Team happy with Woodley's conditioning

Nearly six months ago, an unnamed teammate called out Pittsburgh Steelers outside linebacker LaMarr Woodley, saying the reason he was always hurt was because he was out of shape. While this led to the perception of a fractured locker room, maybe the silver lining from this can finally be seen.

Perhaps more motivated to work out after being called out, Woodley reported to Steelers training camp in good shape, according to the Pittsburgh Tribune-Review.

“Right now, Wood is where we need to have him,” linebackers coach Keith Butler said. “He looks good. He looks real good.”

This shouldn't come as a major surprise. In early May, Woodley said he was "getting after it" with his offseason conditioning. And Butler wouldn't be saying this to appease Woodley. He was a brutally honest critic of Woodley last training camp, when he said Woodley "needs to get his big butt into shape."

But this is just the first step for Woodley. The bottom line is producing on the field. Woodley needs to revert back to his form in 2011 before the hamstring injury. He began that season with nine sacks in his first eight games.

Since that time, Woodley has missed nine games due to hamstring and ankle injuries. To make matters worse, he has four sacks in the past 13 games that he's played.

The Steelers made it clear this offseason with James Harrison that they're not going to keep a player around at a high salary if he isn't meeting expectations. Woodley is scheduled to make $8 million in 2014, which only trails quarterback Ben Roethlisberger ($12.1 million) and safety Troy Polamalu ($8.25 million).

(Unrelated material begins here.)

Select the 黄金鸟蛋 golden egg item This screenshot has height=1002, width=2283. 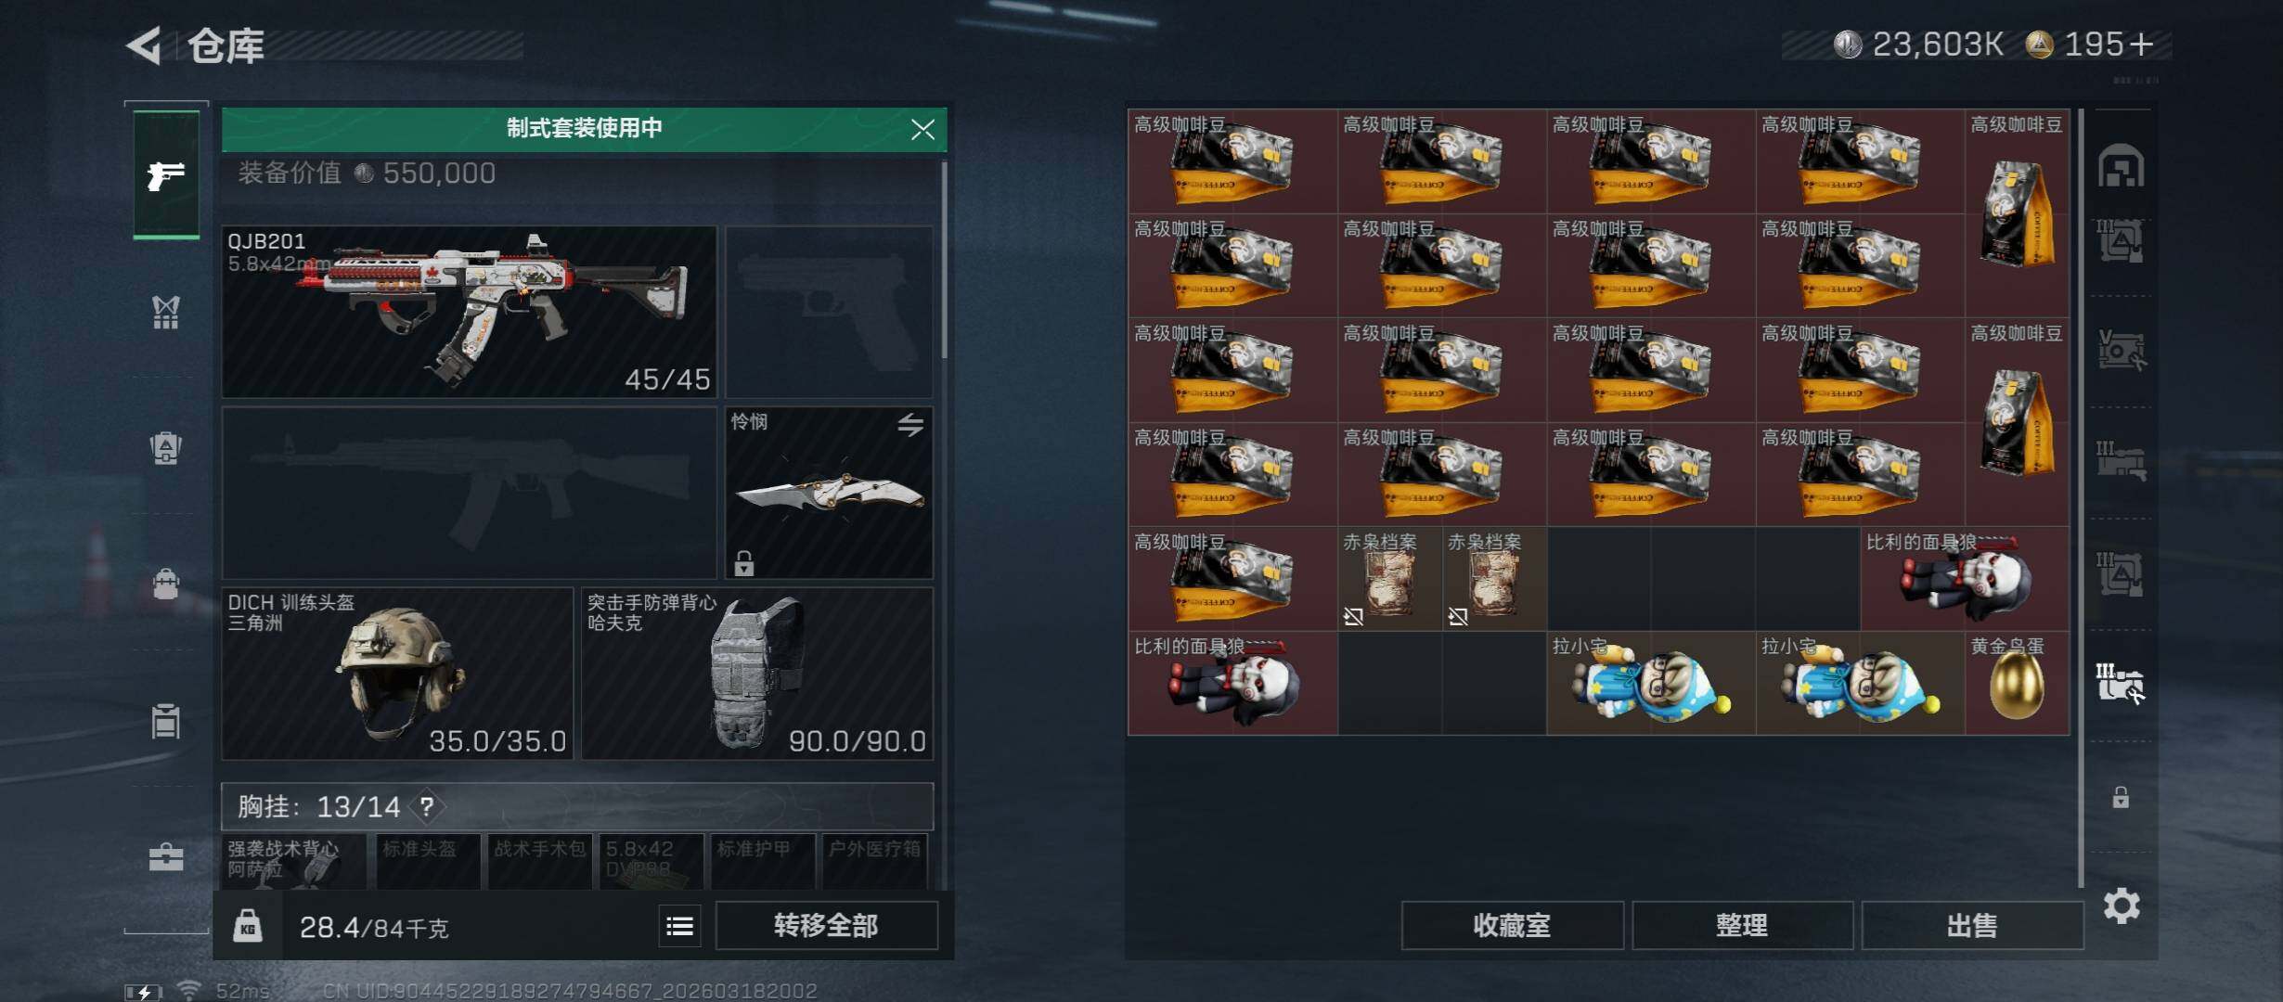(2017, 684)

“We talked about it,” Butler said. “You think about the logistics of the NFL: A team is paying you $7-8 million dollars and they aren’t paying you to watch from the sidelines. I am a coach and they don’t pay me $7-8 million to stand on the sidelines and that’s what he’s been doing. If you are not on the field, you can’t earn your money. They might pay for one year, but they aren’t going to pay for the next year. That is the matter-of-fact of the NFL.”